------ Provided data ------

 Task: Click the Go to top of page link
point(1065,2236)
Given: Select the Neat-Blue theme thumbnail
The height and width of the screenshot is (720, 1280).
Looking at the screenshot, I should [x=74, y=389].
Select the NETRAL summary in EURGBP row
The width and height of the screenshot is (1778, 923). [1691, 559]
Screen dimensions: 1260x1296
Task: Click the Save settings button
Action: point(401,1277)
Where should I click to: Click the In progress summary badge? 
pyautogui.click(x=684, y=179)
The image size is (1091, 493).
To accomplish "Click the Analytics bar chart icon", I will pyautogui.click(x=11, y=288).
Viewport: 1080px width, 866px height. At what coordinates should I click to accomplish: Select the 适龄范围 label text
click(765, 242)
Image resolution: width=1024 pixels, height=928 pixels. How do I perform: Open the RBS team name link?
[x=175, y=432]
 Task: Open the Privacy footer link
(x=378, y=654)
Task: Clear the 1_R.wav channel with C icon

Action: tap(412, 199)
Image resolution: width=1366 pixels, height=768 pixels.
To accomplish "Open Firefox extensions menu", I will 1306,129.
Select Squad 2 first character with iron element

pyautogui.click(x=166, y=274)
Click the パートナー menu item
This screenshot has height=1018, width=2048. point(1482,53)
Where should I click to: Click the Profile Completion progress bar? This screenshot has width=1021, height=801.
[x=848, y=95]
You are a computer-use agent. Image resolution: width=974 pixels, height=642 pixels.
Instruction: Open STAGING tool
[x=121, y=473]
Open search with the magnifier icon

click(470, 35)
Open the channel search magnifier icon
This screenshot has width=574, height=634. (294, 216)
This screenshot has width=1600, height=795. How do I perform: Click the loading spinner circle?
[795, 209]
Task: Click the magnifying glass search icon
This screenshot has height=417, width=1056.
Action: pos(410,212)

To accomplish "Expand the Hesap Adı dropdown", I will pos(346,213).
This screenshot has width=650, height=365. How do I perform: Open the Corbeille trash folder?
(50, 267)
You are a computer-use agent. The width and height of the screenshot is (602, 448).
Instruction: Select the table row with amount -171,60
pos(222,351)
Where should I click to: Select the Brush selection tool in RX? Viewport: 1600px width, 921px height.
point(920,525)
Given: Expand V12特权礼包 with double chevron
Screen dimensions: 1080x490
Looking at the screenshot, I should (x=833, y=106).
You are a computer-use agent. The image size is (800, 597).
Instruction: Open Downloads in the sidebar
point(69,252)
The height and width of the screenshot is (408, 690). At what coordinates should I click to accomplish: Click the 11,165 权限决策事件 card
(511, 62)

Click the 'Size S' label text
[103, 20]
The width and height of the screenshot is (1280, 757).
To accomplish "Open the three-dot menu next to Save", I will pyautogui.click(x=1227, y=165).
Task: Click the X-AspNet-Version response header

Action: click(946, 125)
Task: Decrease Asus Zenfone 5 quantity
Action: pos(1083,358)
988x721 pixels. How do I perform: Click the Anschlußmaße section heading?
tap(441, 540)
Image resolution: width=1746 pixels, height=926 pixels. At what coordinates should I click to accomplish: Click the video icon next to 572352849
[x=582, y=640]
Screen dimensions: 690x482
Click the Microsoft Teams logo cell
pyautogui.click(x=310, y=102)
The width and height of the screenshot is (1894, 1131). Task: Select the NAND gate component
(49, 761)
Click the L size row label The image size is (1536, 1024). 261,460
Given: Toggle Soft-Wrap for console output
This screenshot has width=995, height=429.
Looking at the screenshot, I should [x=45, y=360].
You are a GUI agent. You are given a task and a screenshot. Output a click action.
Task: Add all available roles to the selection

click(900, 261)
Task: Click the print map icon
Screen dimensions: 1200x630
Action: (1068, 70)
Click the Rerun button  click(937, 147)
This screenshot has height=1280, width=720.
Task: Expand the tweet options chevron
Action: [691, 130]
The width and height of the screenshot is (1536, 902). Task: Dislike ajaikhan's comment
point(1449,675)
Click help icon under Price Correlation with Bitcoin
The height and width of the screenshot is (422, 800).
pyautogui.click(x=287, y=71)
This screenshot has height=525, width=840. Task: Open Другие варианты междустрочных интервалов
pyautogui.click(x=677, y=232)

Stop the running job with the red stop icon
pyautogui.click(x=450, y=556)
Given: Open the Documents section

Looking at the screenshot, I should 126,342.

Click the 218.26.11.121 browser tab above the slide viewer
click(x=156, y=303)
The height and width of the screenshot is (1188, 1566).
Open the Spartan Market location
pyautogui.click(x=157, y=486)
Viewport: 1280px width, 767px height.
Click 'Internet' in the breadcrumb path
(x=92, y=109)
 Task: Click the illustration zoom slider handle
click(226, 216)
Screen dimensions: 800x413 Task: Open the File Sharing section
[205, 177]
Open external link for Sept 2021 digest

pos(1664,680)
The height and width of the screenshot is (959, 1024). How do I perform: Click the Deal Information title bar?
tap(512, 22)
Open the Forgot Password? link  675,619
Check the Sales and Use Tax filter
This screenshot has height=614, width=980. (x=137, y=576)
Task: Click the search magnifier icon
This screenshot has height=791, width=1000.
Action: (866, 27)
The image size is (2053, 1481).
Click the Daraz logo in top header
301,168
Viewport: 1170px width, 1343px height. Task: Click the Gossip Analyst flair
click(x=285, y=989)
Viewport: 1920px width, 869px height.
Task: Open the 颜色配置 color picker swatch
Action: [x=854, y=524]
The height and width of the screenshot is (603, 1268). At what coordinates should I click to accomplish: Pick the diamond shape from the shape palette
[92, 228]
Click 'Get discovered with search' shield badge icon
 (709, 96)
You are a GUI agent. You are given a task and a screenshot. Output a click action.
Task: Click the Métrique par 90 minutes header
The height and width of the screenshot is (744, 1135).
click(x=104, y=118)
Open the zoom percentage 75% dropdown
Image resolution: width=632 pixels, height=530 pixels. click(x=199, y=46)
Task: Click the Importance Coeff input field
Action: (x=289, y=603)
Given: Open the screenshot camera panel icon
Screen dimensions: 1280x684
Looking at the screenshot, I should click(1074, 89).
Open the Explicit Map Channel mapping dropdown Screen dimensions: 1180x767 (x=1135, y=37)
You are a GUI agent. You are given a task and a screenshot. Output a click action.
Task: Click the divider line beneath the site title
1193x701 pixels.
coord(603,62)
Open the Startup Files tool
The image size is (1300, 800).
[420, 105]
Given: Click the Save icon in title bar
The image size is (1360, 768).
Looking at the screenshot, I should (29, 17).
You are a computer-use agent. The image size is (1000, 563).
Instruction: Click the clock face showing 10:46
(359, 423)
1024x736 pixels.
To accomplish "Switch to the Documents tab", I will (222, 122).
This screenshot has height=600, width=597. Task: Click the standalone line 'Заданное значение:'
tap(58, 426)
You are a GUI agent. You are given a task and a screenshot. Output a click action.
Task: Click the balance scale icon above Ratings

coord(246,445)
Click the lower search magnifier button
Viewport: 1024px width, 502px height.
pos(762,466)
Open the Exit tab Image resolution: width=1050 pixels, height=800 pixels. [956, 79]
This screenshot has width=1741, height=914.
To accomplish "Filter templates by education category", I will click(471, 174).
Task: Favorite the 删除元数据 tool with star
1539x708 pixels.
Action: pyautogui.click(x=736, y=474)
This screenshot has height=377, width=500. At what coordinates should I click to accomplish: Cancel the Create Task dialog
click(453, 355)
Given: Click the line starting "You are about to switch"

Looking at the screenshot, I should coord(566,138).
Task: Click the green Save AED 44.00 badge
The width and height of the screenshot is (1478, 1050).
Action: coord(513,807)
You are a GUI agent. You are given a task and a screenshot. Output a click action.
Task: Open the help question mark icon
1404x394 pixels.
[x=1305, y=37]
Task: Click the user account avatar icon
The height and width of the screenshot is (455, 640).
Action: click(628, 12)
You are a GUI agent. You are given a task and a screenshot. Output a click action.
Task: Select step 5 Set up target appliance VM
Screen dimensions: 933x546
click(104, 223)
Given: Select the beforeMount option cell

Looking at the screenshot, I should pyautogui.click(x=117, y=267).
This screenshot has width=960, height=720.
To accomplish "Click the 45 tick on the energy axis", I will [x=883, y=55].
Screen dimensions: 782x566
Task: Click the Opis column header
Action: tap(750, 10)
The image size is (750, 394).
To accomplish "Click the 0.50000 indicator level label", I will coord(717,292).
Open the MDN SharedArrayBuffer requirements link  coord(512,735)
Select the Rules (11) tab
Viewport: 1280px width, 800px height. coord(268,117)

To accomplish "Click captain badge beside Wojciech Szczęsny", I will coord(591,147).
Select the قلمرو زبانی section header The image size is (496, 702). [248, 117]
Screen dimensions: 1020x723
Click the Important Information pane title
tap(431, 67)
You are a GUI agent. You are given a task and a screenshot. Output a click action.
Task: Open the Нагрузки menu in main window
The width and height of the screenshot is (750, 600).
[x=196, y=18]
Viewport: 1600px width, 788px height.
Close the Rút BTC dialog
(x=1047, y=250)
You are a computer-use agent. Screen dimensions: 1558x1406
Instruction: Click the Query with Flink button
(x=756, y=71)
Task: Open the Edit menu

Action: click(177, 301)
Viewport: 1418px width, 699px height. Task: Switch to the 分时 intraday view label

------

Exercise objective
Copy the records above exactly, from the first line through the line containing "The image size is (1091, 493).", and include nothing else.

Your response
 Task: Click the Go to top of page link
point(1065,2236)
Given: Select the Neat-Blue theme thumbnail
The height and width of the screenshot is (720, 1280).
Looking at the screenshot, I should [x=74, y=389].
Select the NETRAL summary in EURGBP row
The width and height of the screenshot is (1778, 923). [1691, 559]
Screen dimensions: 1260x1296
Task: Click the Save settings button
Action: point(401,1277)
Where should I click to: Click the In progress summary badge? 
pyautogui.click(x=684, y=179)
The image size is (1091, 493).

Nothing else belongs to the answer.